Cuando escuché en los noticieros el anuncio de que el colombiano Robert Farah había ganado la medalla de oro en tenis individual en los Juegos Panamericanos de Guadalajara, noté que no se hacía mención a su origen árabe y se le denominaba simplemente con el gentilicio ‘colombiano’. Ello contrasta nítidamente con las expresiones ofensivas que se usaron en los medios de comunicación para bloquear la aspiración de Gabriel Turbay a la presidencia de la República y que lo llevaron, tras la derrota, a exiliarse en París, donde murió.
En países tan dinámicos como Estados Unidos, la inmigración ha sido un canal de adquisición de nuevas tecnologías, de renovación demográfica y de construcción de relaciones pluralistas; pero Colombia no ha tenido una política de apertura a la inmigración. Al inicio de la república, Bolívar y Santander defendieron la inmigración, pero prontamente se impusieron criterios discriminatorios y hoy sorprende leer esas posiciones xenófobas contra los inmigrantes que no provienen de países ricos.
En Colombia vive un millón y medio de ciudadanos de origen árabe, pero no existe una medición precisa, pues el censo de población del Dane no lo consulta, mientras identifica a otros grupos de menor tamaño como raizales, roms y palenqueros. Esa ausencia de medición estadística expresa el desconocimiento hacia una comunidad que tiene gran presencia en la vida cultural, política, social y deportiva. No hay enseñanza de la lengua árabe - excepto en el colegio colombo-árabe de Maicao- de modo que la muerte de los inmigrantes más antiguos significa la pérdida de la memoria de su aporte.
Como Farah hay personajes colombo-árabes, como Yamid Amat, Juan Gossaín y Julio Sánchez en el periodismo; las familias Char, Yidi y Neme en el comercio y la industria; Hakim y Younes en la medicina, y Shakira, Manzur y Fayad.en las artes. Todos ellos descendientes de sirios, libaneses y palestinos que migraron hacia Colombia desde finales del siglo XIX , huyendo de la dominación otomana y del dominio francés y británico, y así como de problemas religiosos, económicos y sociales. Los mal llamaron turcos, porque el Imperio les expedía sus documentos de viaje, sin saber que así les recordaban que sus países estaban bajo el dominio de Turquía y les sería difícil volver.
Muchos de ellos se asentaron en la costa Caribe y en las riberas del Magdalena, Sinú y Atrato; y hoy hay descendientes árabes a lo largo y ancho del país, y la comida árabe ha llegado a ser conocida y apreciada en restaurantes especializados.
Los árabes llegaron, como casi todos los inmigrantes de finales del siglo XIX y las primeras décadas del XX, por Puerto Colombia, sin conocer el idioma, las costumbres y, en muchos casos, con muy pocas pertenencias, pero con el deseo de demostrar su capacidad para superar las adversidades, en especial el rechazo y la nostalgia.

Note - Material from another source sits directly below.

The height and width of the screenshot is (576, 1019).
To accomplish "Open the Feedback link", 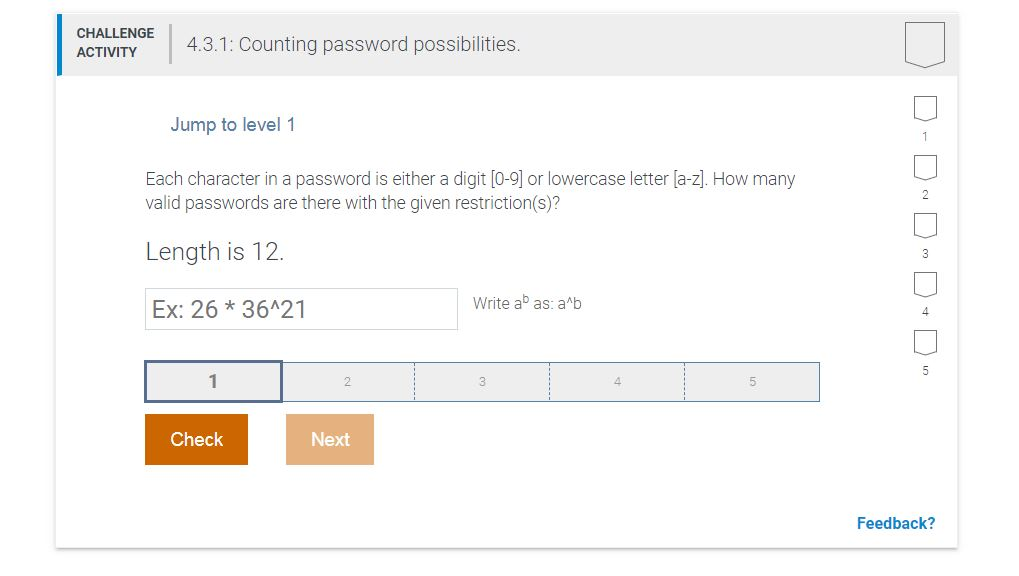I will pyautogui.click(x=895, y=523).
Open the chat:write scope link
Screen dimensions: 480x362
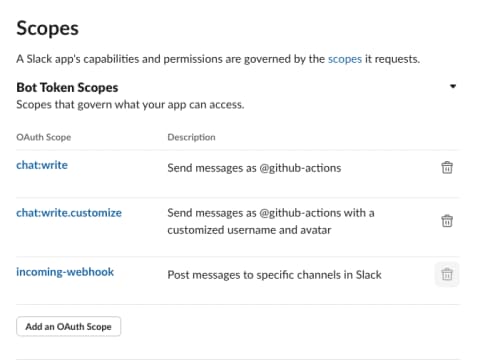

Ellos trajeron nuevas formas de vender: No se sentaron frente al mostrador a esperar que llegaran los clientes, sino que fueron a buscarlos, vendían barato y dieron crédito, y ello los convirtió en comerciantes prósperos. A Antioquia no lograron ingresar, pues no les arrendaban inmuebles para establecer sus negocios, e hicieron frente a comentarios despectivos, a la acusación de ser portadores de enfermedades como la lepra o el tracoma y, por muchos años, casarse con un árabe fue también sinónimo de descenso en la escala social. Con tenacidad y decisión fueron superando los obstáculos y pasando, como afirman Pilar Vargas y Luz Marina Suaza, “del rechazo a la integración”. Muchas fueron las estrategias para lograrlo: la educación e inserción profesional de los descendientes, los matrimonios y las donaciones.
Si la Constitución de 1991 declara a Colombia como un país pluriétnico y multicultural, deben crearse espacios de intercambio cultural que permitan a la comunidad colombo árabe, manifestar su agradecimiento al país que los acogió. Ya hay mezquita en Maicao y en breve se inaugurará la de Bogotá.